Skip site navigation (1)Skip section navigation (2)
Date:      Fri, 13 Jun 2003 10:14:21 -0400
From:      Ken Smith <kensmith@cse.Buffalo.EDU>
To:        freebsd-hubs@freebsd.org
Subject:   RFC - extra sync functionality...
Message-ID:  <20030613141421.GD13868@electra.cse.Buffalo.EDU>

next in thread | raw e-mail | index | archive | help

I ran this by Jun and he said the idea seems like it might be a good
one but it's not possible right now due to the way data gets loaded
onto ftp-master.  But if we're changing stuff around maybe this could
change too.  I thought I'd post it here first for comments before
seeing if it's worth following up with that.  If this doesn't seem
like it would be worthwhile I'll just forget about it for now.

In thinking about push mechanism type stuff I thought the whole
mirror system has a lot in common with DNS and zone files.  One
master server where data gets loaded, and slave servers that need
to be kept up to date.  Sometimes you want the data to propagate
instantly, other times you're not in a huge rush.  And so on...

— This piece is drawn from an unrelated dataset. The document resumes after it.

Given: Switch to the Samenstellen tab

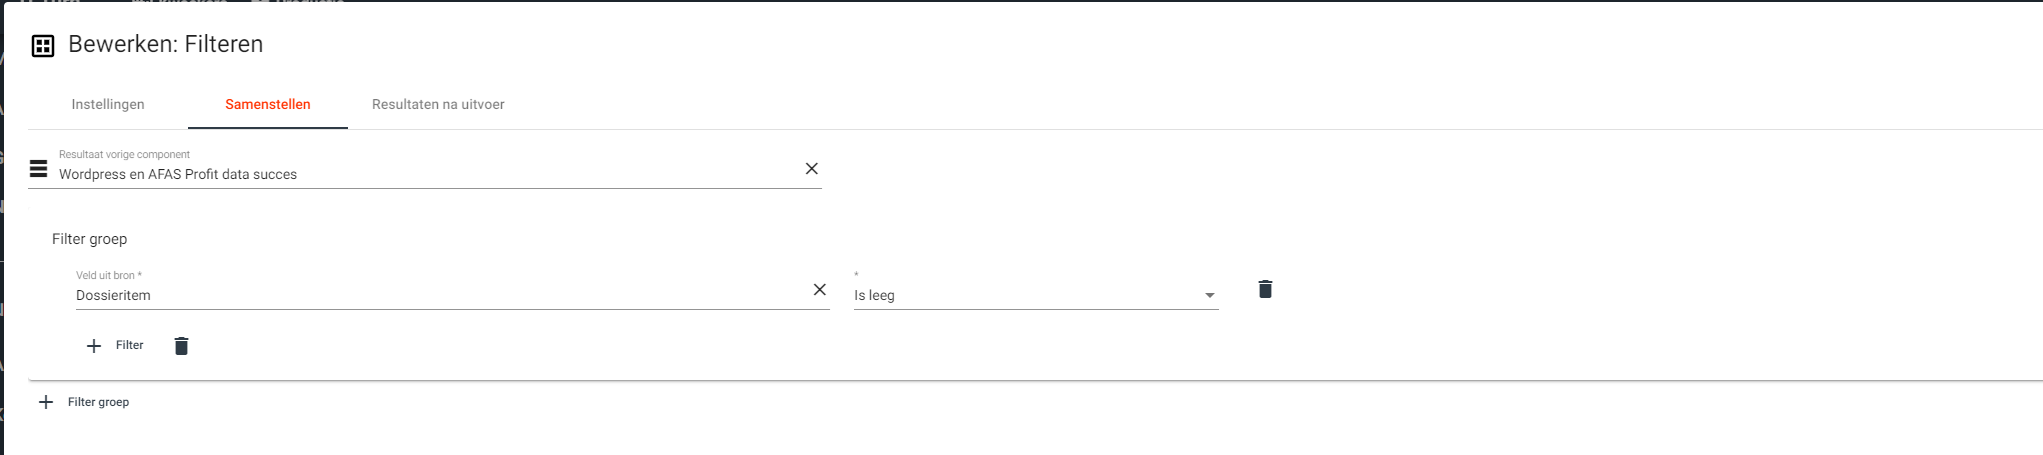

Taking that view of things Jun and others have already started to
carve the FTP site into the equivalent of zones.  The trick though
is coming up with the equivalent of what triggers a Zone Transfer,
which is a different serial number in the SOA for DNS.  Slave servers
poll the master periodically to check the serial number and only do
a zone transfer if the serial number went up.  There is also the
NOTIFY mechanism in DNS to have data propagate faster than would
happen by the normal polling.

I thought that maybe there could be a top-level directory in the
FTP repository named "serial_numbers" and inside that would be an
individual file for each of the modules making up the FTP site.
I wouldn't want these files to be part of what gets *transferred*
because I'd like it to be under the control of a client-side perl
script which is why the separate directory and not having these
serial number files part of the module itself (e.g. not putting
the serial number file for the ports section in the ports directory).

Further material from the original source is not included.